The decadal modulation of the QBO inspires a reexamination of its interaction with the Hadley circulation, one that accounts for a cyclic variation in their relationship, which may cancel and, hence, be invisible in the long-term average. It is within this wider context that interaction between the QBO and the Hadley circulation is considered here. Following an overview of the analysis, section 3 presents evidence of interannual changes in the tropical troposphere that vary coherently with the QBO in the tropical stratosphere. Section 4 presents evidence of reciprocal changes in the tropical stratosphere, namely, those that vary coherently with the Hadley circulation in the tropical troposphere. For each, the relationship between changes in the tropical stratosphere and troposphere reverses on the time scale of a decade. The systematic swing in their relationship is interpreted in section 5, in light of the cyclic variation of UV irradiance.

## 2. Covariance analysis

Daily reanalyses from the National Centers for Environmental Prediction (NCEP) between 1955 and 2000 provide dynamical structure upward to 10 mb (Kalnay et al. 1996). Prior to 1979, analyses rely upon the radiosonde network, the same measurements in which the QBO was discovered (see, e.g., Baldwin et al. 2001). Afterward, NCEP reanalyses are bolstered by satellite measurements. Although they provide global coverage, nadir-viewing satellite measurements have deep weighting functions that limit vertical resolution (see, e.g., Huesmann and Hitchman 2003).

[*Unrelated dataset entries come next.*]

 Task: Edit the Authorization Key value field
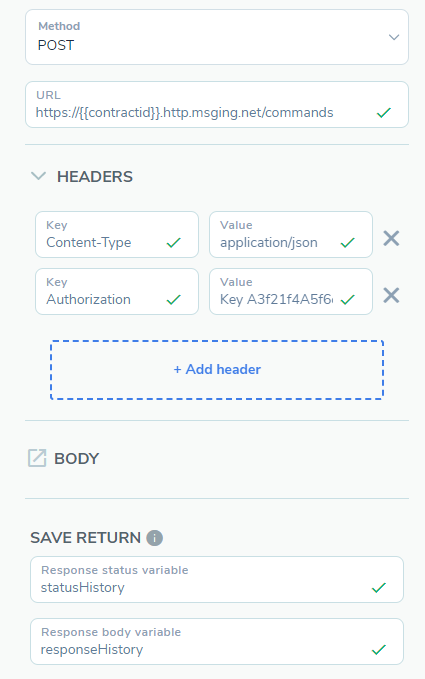[291, 291]
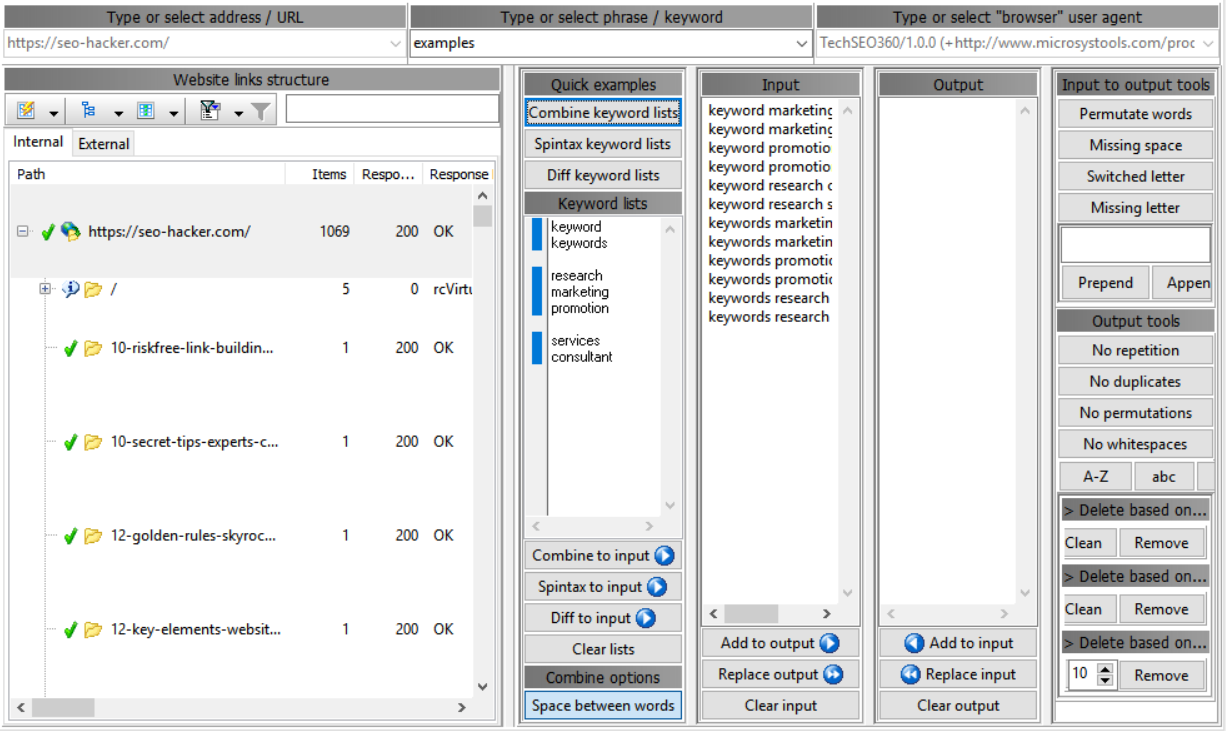The width and height of the screenshot is (1226, 731).
Task: Click the grid list view toolbar icon
Action: coord(146,111)
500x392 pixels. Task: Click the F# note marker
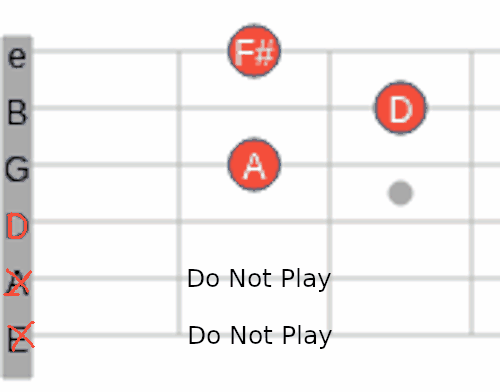point(254,51)
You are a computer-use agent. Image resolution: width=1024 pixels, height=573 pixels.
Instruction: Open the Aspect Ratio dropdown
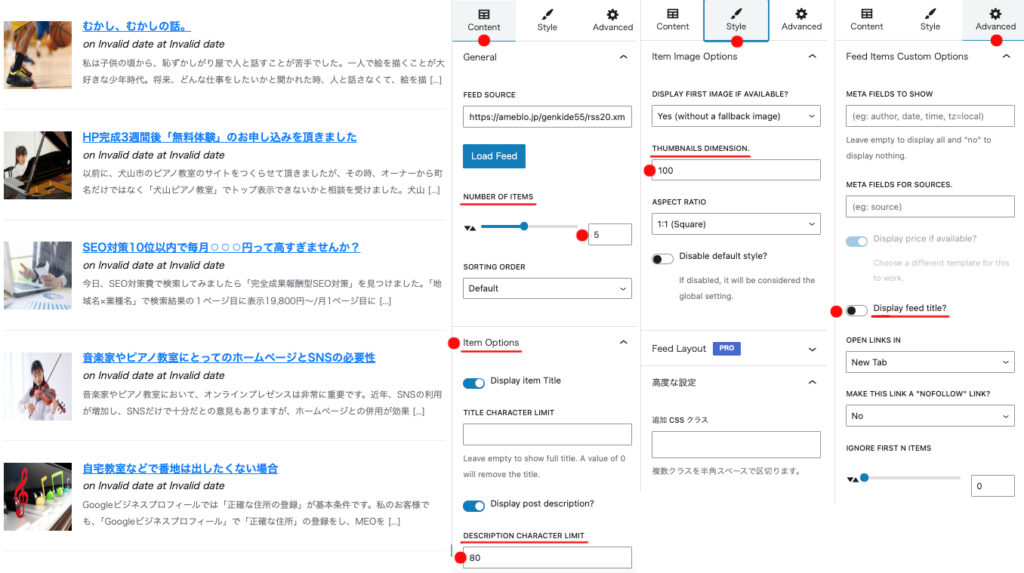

To focus on interannual variability, the daily record has been consolidated into annual records of wintertime-mean [December–February (DJF)] temperature, height, and motion. The climatological mean of individual properties is then removed, leaving the interannual anomaly. The resulting 3D record describes interannual changes of the wintertime circulation over four decades, plus additional years that can be used to buttress statistical confidence (section 2b).

### a. Relationship between field properties

To discriminate the QBO, field properties are high-pass filtered. Time series are first convolved with a Hamming window that spans five consecutive winters. The deviation from this running mean then constitutes a high-pass filter. Having a smoothly varying frequency response, the filter discriminates periods shorter than 5 yr (see, e.g., Båth 1976). In the tropical stratosphere, it captures most of the interannual variance, which is concentrated about periods of the QBO. In the tropical troposphere, it captures interannual variance associated with the so-called tropospheric biennial oscillation (TBO), which involves similar periods (Li et al. 2001).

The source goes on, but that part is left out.